Overview

The aim of this app is to let you read and display EnergyPlus weather data files. It maps weather data by day of the year in the X-axis and hour of the day in the Y-axis, showing each of the available weather metrics as a 3D surface varying in the Z-axis.

Weather data can fluctuate wildly from day to day and even hour by hour, so some form of averaging is usually required in order to better identify trends. I have found that using a rolling average to smooth out these fluctuations provides a particularly useful insight for this type of data.

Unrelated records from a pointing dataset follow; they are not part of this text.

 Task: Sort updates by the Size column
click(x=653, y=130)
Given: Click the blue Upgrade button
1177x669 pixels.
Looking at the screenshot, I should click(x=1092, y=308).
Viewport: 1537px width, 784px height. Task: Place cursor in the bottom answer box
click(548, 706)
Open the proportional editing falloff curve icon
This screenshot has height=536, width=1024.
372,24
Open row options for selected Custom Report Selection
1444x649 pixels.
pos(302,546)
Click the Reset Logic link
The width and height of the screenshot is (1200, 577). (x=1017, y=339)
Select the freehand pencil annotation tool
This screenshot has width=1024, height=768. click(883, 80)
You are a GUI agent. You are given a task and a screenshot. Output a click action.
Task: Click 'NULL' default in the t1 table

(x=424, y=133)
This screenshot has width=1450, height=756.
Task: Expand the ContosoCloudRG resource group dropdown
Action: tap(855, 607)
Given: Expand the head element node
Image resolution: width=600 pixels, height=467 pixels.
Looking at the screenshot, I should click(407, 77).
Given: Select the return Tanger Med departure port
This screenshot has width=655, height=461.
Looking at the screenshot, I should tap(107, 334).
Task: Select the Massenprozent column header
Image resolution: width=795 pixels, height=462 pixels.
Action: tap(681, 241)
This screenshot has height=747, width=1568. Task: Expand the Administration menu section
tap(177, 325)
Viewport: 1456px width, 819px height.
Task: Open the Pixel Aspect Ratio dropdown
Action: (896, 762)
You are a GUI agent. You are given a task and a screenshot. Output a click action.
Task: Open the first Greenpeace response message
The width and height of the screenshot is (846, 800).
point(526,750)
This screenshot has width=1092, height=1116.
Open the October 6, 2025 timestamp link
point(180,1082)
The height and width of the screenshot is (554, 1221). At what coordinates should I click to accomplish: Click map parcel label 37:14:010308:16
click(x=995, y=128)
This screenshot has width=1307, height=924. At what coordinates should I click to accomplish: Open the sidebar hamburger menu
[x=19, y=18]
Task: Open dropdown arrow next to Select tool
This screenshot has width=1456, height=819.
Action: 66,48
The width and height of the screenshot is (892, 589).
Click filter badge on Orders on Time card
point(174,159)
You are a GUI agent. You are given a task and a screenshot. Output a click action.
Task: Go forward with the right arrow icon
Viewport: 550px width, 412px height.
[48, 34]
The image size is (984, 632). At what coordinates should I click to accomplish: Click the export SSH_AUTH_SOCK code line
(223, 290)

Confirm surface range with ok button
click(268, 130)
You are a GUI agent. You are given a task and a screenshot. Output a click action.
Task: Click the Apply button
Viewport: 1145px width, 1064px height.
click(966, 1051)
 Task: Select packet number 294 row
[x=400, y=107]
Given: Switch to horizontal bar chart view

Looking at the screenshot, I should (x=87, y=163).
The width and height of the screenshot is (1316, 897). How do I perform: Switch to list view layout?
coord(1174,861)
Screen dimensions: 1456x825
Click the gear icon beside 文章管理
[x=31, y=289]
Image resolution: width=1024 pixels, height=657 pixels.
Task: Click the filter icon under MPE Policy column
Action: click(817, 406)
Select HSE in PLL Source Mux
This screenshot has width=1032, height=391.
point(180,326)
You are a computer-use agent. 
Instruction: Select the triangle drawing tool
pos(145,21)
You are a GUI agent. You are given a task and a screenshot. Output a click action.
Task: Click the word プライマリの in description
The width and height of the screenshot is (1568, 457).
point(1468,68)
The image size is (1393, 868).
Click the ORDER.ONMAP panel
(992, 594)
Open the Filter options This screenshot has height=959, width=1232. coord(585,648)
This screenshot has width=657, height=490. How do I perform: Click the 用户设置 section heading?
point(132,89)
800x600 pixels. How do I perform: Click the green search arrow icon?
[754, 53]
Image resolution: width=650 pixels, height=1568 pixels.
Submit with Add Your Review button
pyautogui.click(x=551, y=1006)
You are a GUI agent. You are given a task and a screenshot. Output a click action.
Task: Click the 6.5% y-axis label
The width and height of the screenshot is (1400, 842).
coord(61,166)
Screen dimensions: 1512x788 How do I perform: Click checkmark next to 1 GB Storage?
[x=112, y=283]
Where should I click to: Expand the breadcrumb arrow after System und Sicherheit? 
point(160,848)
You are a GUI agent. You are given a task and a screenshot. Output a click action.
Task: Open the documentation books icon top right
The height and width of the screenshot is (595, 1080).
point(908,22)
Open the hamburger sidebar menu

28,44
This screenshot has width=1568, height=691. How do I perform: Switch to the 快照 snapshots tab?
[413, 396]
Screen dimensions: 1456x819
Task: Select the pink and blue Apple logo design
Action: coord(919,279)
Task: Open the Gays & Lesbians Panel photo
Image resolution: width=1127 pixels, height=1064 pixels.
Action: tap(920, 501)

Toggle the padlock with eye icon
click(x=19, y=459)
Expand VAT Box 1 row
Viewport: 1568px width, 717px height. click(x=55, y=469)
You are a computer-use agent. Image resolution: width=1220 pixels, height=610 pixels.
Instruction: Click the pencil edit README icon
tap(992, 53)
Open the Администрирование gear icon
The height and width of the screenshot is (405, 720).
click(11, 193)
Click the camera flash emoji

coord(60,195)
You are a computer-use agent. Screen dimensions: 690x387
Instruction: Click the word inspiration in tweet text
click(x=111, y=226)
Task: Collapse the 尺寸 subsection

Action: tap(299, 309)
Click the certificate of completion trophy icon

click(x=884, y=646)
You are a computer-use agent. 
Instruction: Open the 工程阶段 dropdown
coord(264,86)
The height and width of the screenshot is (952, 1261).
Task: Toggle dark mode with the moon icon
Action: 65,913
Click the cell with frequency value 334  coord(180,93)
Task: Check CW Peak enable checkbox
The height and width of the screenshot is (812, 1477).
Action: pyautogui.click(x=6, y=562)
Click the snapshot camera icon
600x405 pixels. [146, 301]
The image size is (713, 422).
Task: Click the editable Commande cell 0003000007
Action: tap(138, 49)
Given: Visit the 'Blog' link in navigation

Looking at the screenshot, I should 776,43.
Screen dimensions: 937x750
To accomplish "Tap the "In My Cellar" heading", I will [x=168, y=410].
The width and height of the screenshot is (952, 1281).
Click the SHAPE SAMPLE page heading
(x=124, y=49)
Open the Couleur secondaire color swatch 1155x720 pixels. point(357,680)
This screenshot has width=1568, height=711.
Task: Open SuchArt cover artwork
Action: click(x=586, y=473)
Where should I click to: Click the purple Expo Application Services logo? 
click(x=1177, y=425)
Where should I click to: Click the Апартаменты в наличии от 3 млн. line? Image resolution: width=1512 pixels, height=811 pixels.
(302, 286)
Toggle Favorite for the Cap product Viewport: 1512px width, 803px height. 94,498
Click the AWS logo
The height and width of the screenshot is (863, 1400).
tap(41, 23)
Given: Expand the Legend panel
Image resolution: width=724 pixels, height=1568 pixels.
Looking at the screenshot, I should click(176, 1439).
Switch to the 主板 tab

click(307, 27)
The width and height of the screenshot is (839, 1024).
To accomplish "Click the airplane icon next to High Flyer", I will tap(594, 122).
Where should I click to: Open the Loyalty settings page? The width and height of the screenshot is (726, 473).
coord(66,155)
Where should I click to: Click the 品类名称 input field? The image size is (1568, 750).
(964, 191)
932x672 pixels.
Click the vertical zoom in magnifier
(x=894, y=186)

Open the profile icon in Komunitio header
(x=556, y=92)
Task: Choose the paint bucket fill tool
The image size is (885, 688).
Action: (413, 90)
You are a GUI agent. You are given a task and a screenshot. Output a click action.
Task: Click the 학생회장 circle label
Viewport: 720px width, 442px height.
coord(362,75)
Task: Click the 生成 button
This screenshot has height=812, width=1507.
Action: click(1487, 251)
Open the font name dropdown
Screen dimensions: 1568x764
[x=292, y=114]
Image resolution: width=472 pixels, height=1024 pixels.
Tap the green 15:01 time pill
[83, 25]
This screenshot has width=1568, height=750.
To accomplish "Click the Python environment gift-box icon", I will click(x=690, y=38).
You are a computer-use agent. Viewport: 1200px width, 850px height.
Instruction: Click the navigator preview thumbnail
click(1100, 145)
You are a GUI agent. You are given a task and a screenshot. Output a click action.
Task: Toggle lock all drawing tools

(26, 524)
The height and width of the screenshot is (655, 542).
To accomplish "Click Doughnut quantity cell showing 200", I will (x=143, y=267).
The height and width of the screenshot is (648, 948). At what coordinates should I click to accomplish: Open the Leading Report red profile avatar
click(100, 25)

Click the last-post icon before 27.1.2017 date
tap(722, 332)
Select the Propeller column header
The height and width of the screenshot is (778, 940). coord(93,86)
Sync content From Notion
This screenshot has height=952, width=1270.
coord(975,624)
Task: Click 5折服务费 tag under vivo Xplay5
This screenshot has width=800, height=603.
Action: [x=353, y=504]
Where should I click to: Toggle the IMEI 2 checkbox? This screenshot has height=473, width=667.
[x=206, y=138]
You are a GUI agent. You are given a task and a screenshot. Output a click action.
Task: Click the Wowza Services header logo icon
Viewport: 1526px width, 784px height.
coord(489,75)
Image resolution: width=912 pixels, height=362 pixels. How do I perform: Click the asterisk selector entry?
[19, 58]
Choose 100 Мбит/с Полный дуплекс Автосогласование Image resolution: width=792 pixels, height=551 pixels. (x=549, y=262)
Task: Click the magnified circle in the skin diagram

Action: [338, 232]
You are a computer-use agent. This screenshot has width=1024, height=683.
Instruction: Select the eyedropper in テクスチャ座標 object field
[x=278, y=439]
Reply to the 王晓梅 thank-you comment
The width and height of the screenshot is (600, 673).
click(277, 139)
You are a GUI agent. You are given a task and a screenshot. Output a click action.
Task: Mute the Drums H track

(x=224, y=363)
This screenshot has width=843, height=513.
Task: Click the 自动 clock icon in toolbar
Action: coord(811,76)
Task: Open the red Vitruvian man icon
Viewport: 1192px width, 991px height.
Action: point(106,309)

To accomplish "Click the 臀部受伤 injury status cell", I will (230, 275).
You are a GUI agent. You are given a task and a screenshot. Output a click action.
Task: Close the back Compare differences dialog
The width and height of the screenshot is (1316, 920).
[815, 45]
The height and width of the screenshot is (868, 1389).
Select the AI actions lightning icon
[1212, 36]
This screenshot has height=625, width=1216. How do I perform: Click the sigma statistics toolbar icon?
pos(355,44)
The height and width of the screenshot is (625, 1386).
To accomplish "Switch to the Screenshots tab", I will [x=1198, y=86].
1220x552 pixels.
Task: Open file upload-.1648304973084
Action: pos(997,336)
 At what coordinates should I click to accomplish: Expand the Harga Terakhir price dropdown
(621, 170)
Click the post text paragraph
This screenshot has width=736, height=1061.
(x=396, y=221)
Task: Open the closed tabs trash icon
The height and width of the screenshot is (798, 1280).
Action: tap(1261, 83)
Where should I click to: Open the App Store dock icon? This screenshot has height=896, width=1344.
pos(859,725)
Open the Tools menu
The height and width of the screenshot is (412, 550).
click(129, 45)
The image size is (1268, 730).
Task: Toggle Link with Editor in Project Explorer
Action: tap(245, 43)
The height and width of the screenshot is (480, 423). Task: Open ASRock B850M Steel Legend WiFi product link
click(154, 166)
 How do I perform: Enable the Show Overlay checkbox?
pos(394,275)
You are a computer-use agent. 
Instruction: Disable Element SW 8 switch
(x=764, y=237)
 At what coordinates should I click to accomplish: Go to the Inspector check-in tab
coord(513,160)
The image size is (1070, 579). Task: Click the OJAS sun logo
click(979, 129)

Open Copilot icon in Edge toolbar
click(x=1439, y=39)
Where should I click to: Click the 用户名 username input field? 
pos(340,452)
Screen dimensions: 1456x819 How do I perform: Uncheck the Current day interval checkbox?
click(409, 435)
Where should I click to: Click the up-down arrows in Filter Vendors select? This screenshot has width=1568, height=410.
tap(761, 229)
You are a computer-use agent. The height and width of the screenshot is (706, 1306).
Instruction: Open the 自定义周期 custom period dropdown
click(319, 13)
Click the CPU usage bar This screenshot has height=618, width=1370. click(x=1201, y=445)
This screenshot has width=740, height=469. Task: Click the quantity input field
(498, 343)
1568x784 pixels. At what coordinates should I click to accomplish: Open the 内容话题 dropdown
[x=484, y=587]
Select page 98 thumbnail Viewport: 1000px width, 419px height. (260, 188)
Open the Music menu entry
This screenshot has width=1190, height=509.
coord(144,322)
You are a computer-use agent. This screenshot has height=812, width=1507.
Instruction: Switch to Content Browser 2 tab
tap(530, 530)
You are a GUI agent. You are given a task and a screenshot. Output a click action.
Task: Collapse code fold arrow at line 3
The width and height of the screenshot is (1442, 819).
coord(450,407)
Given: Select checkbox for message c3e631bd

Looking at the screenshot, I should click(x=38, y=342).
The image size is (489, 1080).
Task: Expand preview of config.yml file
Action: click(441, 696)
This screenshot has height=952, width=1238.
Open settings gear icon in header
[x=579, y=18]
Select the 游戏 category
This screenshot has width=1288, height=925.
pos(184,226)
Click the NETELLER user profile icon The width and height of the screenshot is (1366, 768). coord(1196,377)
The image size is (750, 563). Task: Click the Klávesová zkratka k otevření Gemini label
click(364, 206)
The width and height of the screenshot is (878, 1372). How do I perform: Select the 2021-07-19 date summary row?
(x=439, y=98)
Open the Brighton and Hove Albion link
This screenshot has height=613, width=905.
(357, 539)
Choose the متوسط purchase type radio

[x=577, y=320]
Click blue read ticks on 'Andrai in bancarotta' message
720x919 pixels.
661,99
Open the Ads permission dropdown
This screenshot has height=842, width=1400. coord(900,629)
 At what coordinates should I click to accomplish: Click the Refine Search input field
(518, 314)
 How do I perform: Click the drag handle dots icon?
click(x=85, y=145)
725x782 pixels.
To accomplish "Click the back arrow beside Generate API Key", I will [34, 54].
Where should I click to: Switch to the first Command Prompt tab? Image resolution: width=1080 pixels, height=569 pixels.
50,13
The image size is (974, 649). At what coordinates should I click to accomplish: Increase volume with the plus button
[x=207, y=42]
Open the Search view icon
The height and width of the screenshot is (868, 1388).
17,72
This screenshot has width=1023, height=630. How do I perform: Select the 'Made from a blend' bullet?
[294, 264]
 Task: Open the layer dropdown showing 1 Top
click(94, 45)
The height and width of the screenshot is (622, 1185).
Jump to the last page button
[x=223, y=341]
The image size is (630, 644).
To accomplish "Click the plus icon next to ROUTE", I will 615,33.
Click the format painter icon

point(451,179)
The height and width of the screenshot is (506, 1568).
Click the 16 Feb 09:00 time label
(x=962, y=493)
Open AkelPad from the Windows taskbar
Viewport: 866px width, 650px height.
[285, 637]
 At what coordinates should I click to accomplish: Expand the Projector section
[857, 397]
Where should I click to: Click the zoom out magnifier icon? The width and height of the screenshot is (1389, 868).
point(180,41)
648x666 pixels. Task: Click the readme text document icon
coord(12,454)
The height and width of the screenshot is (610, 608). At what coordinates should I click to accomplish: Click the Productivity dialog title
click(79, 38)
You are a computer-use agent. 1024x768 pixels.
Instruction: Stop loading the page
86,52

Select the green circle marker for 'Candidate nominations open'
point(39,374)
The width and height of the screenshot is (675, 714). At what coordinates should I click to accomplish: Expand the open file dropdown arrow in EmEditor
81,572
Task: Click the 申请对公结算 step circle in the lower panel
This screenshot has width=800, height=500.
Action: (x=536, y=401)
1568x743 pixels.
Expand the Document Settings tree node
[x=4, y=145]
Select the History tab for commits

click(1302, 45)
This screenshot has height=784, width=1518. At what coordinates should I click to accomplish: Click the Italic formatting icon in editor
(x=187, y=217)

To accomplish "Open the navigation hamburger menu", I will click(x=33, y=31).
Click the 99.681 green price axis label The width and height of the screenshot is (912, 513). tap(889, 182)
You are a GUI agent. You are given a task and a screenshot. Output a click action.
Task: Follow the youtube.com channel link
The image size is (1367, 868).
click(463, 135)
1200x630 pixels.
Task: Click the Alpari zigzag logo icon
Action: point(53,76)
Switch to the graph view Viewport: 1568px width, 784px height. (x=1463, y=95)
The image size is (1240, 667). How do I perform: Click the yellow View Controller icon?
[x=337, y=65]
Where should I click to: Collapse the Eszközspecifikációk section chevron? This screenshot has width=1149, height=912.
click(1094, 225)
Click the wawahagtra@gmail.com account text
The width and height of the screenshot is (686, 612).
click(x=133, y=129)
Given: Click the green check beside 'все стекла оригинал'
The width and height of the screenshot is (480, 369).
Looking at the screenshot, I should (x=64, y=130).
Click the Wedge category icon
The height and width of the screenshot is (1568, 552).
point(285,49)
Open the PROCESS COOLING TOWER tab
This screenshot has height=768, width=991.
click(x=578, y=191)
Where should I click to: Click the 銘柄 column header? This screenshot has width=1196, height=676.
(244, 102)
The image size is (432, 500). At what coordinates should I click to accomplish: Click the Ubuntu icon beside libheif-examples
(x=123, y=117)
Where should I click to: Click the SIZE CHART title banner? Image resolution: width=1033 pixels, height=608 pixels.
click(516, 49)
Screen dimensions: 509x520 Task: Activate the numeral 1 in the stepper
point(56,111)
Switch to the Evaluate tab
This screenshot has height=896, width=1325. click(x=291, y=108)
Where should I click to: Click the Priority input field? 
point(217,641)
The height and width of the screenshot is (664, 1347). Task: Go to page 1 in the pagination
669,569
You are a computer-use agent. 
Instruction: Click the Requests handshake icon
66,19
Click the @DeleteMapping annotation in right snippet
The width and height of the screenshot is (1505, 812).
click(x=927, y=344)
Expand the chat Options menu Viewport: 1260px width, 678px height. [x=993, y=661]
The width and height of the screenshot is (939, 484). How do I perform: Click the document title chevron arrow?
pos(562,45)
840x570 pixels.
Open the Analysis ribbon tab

This basically means calculating the hourly data for each day by averaging over a given number of days both before and after it. Using a 28 day rolling average period for example, the 1st of January becomes the average of the last 14 days of the previous year and the first 14 days of the given year. For the 2nd of January, the hourly data from the 18th of December is subtracted from the running total and that from the 15th of January is added, and so on. As EnergyPlus weather files provide a representative year for each weather station, the previous year is assumed to be exactly the same as the given year so the data is simply wrapped.

Background

I needed this app to visually verify that I was reading the EPW file format correctly and extracting valid data for each weather metric. It also allowed me to have another go at contour banding as my first attempt in the daylight analysis app wasn't as robust as I really wanted. However, I'm pretty sure I've cracked it now so I'll go back an update the daylight tool when I can.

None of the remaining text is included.